There are several other examples of this approach.

The GDTF Editor for Visual Studio Code provides viewing, validation, and editing of GDTF fixture files within a general-purpose code editor. The td-gdtf TouchDesigner component loads GDTF fixture profiles for use in custom visual and interactive projects.

BlenderDMX extends Blender with lighting visualization and control features. It uses GDTF fixture definitions and can load complete scenes through MVR, allowing an established 3D platform to participate in entertainment-lighting workflows without creating another closed fixture format.

The Avolites Personality Builder offers another example. Beginning with Titan version 17, it can import GDTF files and convert them into Avolites Titan d4 fixture personalities. This allows fixture information represented in an industry format to become part of the Avolites library workflow rather than requiring every personality to be recreated manually from the beginning.

Other independent applications demonstrate the same principle. Perastage, for example, supports GDTF fixture libraries and MVR-based stage-planning workflows. The browser-based GDTF Bench and MVR Artist tools can inspect, compare, visualize, and modify files without requiring a traditional installed application.

These projects are possible not only because the formats are documented, but also because reusable implementations already exist.

The cross-platform libMVRgdtf C++ library gives developers an implementation of GDTF and MVR that can be integrated into applications without writing every part of the file handling from scratch.

Reusable libraries change the economics of experimentation. A developer can begin with software objects representing fixtures, geometries, channels, and scene elements instead of starting with compressed containers and raw XML. More time can therefore be spent on the specialized workflow that makes the application useful.

Plugin-capable host applications provide the other half of the equation.

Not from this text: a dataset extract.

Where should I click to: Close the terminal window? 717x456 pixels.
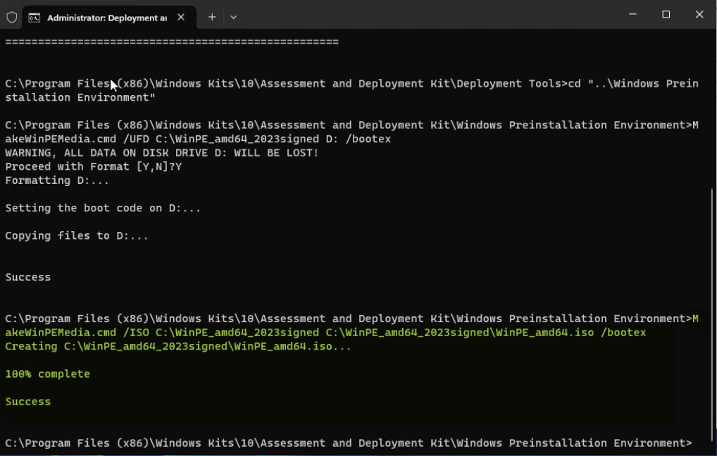pos(699,14)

Vectorworks, for example, supports a plugin development model while also providing GDTF and MVR functionality in its entertainment-design workflows. Vectorworks can import .gdtf files directly or obtain GDTF resources as part of an MVR import. Fixture information can then be associated with lighting devices inside the design.

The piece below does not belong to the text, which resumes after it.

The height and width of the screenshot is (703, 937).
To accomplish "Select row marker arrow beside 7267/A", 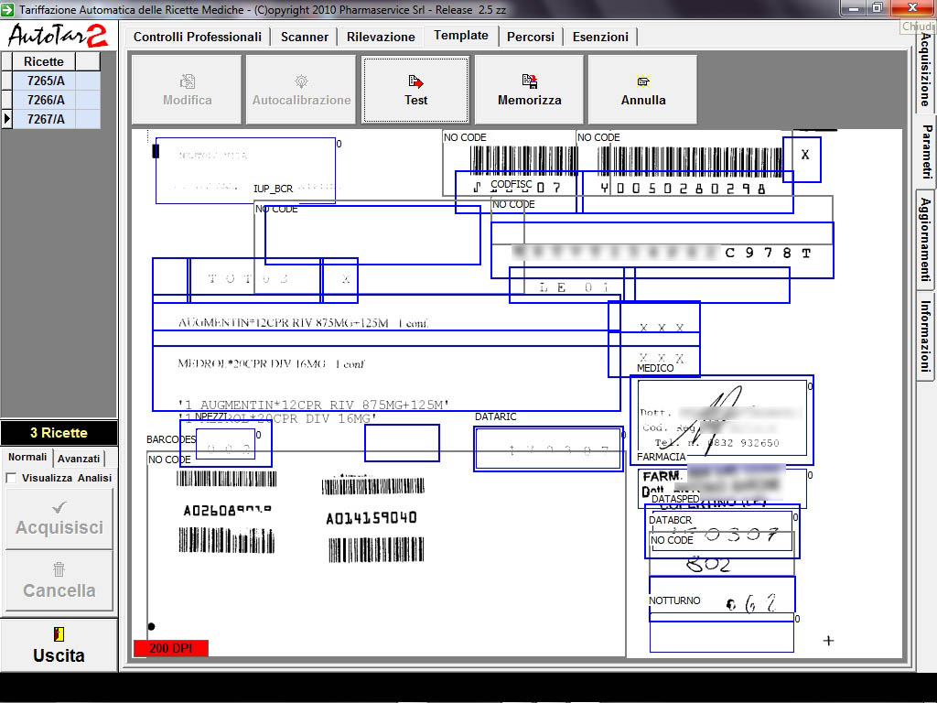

It is important to distinguish these two capabilities. Vectorworks’ GDTF and MVR support is not necessarily implemented through a third-party plugin. Rather, the platform demonstrates the value of combining native support for open exchange formats with an architecture that can also be extended for specialized workflows.

An open format and a plugin architecture solve different problems.

The format makes information portable, documented, and understandable outside a single vendor’s application. The plugin architecture gives users and developers somewhere to add their own behavior. Existing libraries reduce the amount of foundational engineering required between those two layers.

Together, they create an environment in which specialized workflows can grow without requiring permission from every original software vendor.

This is where hyper-personal software becomes more than a collection of isolated utilities. A private tool may begin as one person’s preference, but when it is built on shared standards, it can still participate in a professional ecosystem. It can consume the same fixture descriptions, exchange the same scene information, and reuse the same libraries as larger commercial applications.

None of these projects needs to replace the host platform. Their value may come precisely from changing one narrow part of an otherwise satisfactory system.

Not every personal tool should become a commercial product. Some will remain private. Some will be experiments. Some community projects may not receive the maintenance, testing, or support expected from production software.

Nevertheless, these projects reveal a powerful platform principle:

Open formats preserve interoperability, reusable libraries lower implementation costs, and plugin architectures leave room for individual preference.

When all three are present, users are no longer limited to accepting a standard workflow or replacing an entire system. They can retain the reliable platform, retain the shared industry data, and customize only the part that matters to them.